Stated exercise — Reproduce the lines below with "Auto Renew" switched to "Auto Pay", leaving everything else as it is.

Exercise inputs —
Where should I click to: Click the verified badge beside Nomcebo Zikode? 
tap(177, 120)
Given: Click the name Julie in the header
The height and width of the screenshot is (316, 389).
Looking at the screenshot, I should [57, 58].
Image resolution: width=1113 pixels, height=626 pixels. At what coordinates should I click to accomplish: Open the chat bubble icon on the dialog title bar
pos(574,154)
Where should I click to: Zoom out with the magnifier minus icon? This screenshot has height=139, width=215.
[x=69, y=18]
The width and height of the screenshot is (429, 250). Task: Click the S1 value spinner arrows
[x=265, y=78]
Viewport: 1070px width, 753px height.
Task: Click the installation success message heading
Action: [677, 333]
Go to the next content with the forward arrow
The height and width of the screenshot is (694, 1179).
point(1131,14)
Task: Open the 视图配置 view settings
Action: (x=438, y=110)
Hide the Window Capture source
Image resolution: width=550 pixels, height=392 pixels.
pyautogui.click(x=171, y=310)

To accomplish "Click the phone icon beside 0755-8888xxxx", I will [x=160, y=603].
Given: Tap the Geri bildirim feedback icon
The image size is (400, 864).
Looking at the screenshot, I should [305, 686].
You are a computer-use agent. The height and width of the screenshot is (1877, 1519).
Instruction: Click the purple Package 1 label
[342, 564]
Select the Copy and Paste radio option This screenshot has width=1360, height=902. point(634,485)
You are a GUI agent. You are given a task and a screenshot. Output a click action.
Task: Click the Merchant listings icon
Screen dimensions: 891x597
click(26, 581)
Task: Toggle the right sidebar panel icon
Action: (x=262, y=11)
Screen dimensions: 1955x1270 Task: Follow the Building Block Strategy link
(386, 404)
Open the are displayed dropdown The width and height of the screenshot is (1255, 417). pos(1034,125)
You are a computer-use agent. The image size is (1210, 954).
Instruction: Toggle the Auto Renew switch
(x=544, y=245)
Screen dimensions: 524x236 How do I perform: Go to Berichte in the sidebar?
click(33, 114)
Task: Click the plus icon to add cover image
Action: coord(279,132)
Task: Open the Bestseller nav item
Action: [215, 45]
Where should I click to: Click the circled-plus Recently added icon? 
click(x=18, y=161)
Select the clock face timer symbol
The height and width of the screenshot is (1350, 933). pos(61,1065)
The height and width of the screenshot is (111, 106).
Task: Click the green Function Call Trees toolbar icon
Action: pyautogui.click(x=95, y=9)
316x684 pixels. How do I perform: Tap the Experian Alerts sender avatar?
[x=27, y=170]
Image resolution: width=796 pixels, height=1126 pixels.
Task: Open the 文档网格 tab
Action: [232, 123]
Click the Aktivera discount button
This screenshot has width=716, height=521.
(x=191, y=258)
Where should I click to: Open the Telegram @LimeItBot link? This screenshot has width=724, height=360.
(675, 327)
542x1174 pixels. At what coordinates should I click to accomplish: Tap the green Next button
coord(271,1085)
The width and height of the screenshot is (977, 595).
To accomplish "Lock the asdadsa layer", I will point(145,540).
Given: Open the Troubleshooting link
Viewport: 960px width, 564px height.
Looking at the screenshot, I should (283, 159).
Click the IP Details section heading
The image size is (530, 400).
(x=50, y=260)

Correct output —
Where should I click to: Click the verified badge beside Nomcebo Zikode? 
tap(177, 120)
Given: Click the name Julie in the header
The height and width of the screenshot is (316, 389).
Looking at the screenshot, I should [57, 58].
Image resolution: width=1113 pixels, height=626 pixels. At what coordinates should I click to accomplish: Open the chat bubble icon on the dialog title bar
pos(574,154)
Where should I click to: Zoom out with the magnifier minus icon? This screenshot has height=139, width=215.
[x=69, y=18]
The width and height of the screenshot is (429, 250). Task: Click the S1 value spinner arrows
[x=265, y=78]
Viewport: 1070px width, 753px height.
Task: Click the installation success message heading
Action: [677, 333]
Go to the next content with the forward arrow
The height and width of the screenshot is (694, 1179).
point(1131,14)
Task: Open the 视图配置 view settings
Action: (x=438, y=110)
Hide the Window Capture source
Image resolution: width=550 pixels, height=392 pixels.
pyautogui.click(x=171, y=310)

To accomplish "Click the phone icon beside 0755-8888xxxx", I will [x=160, y=603].
Given: Tap the Geri bildirim feedback icon
The image size is (400, 864).
Looking at the screenshot, I should [305, 686].
You are a computer-use agent. The height and width of the screenshot is (1877, 1519).
Instruction: Click the purple Package 1 label
[342, 564]
Select the Copy and Paste radio option This screenshot has width=1360, height=902. point(634,485)
You are a GUI agent. You are given a task and a screenshot. Output a click action.
Task: Click the Merchant listings icon
Screen dimensions: 891x597
click(26, 581)
Task: Toggle the right sidebar panel icon
Action: (x=262, y=11)
Screen dimensions: 1955x1270 Task: Follow the Building Block Strategy link
(386, 404)
Open the are displayed dropdown The width and height of the screenshot is (1255, 417). pos(1034,125)
You are a computer-use agent. The image size is (1210, 954).
Instruction: Toggle the Auto Pay switch
(x=544, y=245)
Screen dimensions: 524x236 How do I perform: Go to Berichte in the sidebar?
click(33, 114)
Task: Click the plus icon to add cover image
Action: coord(279,132)
Task: Open the Bestseller nav item
Action: [215, 45]
Where should I click to: Click the circled-plus Recently added icon? 
click(x=18, y=161)
Select the clock face timer symbol
The height and width of the screenshot is (1350, 933). pos(61,1065)
The height and width of the screenshot is (111, 106).
Task: Click the green Function Call Trees toolbar icon
Action: pyautogui.click(x=95, y=9)
316x684 pixels. How do I perform: Tap the Experian Alerts sender avatar?
[x=27, y=170]
Image resolution: width=796 pixels, height=1126 pixels.
Task: Open the 文档网格 tab
Action: [232, 123]
Click the Aktivera discount button
This screenshot has width=716, height=521.
(x=191, y=258)
Where should I click to: Open the Telegram @LimeItBot link? This screenshot has width=724, height=360.
(675, 327)
542x1174 pixels. At what coordinates should I click to accomplish: Tap the green Next button
coord(271,1085)
The width and height of the screenshot is (977, 595).
To accomplish "Lock the asdadsa layer", I will point(145,540).
Given: Open the Troubleshooting link
Viewport: 960px width, 564px height.
Looking at the screenshot, I should (283, 159).
Click the IP Details section heading
The image size is (530, 400).
(x=50, y=260)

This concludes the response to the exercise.